> Aim 1: Find every line in the entries below that contains the string "chevron", and copy each one.

=== Selected passage ===

Home > Reviews > THE RAILWAY CHILDREN RETURN – Edward Farmer and Martin Phipps

THE RAILWAY CHILDREN RETURN – Edward Farmer and Martin Phipps

Original Review by Jonathan Broxton

For British children of a certain generation – specifically mine, those born in the mid-1970s – The Railway Children was a seminal film. Based on the Edwardian-era book by Edith Nesbit, it was one of those typically genteel, wholesome, overwhelmingly English adventures, in the same vein as Swallows & Amazons, or Enid Blyton’s Famous Five stories. It evokes a nostalgic, perhaps rose-tinted, view of a time gone by, where children enjoyed warm summer days exploring the gently rolling green and pleasant countryside, and became involved in grand adventures that they solved with a combination of ingenuity and pluck, helped by an inherent sense of right and wrong and fair play. The film – which was, essentially, a story about a group of children helping to clear the name of their father, who had been accused of espionage – has since become an iconic piece of British cinematic heritage. It has taken almost 50 years for there to be a sequel, but it has now arrived in the shape of The Railway Children Return.

===

> Aim 2: In the review above, who wrote the Edwardian-era book that The Railway Children was based on?

=== Information supplied ===

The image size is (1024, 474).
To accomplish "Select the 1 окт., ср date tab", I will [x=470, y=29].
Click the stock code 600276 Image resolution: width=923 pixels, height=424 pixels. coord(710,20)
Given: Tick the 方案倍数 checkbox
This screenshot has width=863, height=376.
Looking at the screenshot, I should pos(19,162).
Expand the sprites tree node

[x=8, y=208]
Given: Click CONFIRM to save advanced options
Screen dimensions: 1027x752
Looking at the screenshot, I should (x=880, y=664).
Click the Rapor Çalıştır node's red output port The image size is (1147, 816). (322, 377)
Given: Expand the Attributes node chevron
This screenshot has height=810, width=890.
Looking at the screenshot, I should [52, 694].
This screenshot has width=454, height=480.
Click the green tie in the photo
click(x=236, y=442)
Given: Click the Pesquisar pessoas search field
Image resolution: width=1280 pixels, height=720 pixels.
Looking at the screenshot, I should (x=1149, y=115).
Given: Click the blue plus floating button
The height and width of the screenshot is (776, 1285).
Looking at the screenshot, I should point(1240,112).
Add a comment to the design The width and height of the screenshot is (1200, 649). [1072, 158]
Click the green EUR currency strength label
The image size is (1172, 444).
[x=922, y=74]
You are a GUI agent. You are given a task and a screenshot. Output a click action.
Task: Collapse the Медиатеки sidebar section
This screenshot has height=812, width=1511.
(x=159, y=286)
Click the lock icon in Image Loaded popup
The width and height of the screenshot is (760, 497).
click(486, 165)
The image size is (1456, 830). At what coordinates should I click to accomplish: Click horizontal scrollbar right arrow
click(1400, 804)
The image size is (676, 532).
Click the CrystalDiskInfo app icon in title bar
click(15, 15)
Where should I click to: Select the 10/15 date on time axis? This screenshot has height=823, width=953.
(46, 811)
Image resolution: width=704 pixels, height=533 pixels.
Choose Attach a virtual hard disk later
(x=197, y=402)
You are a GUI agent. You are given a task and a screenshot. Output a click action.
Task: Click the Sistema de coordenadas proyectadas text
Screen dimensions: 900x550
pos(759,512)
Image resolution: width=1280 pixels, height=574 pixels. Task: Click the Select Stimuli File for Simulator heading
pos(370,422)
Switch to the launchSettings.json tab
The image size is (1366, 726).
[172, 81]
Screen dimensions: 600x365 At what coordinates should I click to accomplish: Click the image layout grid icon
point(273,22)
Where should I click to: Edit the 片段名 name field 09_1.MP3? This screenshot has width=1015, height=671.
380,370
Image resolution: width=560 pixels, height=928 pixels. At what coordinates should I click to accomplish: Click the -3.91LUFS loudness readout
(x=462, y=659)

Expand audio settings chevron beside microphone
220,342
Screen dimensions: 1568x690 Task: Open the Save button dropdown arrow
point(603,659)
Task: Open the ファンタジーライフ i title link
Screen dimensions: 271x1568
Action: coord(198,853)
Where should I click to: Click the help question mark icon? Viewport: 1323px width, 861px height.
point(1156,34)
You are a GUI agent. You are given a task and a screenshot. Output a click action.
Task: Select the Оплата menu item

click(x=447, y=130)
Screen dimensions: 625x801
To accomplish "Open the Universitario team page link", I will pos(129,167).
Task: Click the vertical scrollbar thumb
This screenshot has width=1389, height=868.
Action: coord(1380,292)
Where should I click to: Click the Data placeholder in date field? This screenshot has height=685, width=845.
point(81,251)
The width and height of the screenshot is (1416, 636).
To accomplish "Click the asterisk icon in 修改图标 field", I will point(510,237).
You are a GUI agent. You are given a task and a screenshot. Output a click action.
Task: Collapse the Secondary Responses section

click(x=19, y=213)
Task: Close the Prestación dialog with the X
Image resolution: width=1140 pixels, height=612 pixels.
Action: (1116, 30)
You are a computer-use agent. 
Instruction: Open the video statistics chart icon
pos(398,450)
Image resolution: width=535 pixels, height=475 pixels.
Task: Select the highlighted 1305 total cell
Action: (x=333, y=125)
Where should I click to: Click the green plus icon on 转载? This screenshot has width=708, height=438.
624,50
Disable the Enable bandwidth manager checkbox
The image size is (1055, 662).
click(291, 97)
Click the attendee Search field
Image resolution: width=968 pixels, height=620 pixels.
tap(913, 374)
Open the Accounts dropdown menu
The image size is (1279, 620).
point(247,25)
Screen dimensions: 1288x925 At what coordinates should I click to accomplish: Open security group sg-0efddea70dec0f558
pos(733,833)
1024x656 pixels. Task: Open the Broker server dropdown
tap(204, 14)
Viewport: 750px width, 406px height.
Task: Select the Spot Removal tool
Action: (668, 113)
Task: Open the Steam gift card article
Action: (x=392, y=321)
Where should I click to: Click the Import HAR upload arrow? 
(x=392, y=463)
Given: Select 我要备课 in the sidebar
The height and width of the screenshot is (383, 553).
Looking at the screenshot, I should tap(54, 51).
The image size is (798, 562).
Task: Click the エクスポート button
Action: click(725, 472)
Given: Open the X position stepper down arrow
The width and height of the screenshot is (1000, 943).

===

> Final result 1:
Given: Expand the Attributes node chevron
Expand audio settings chevron beside microphone

> Final result 2: Edith Nesbit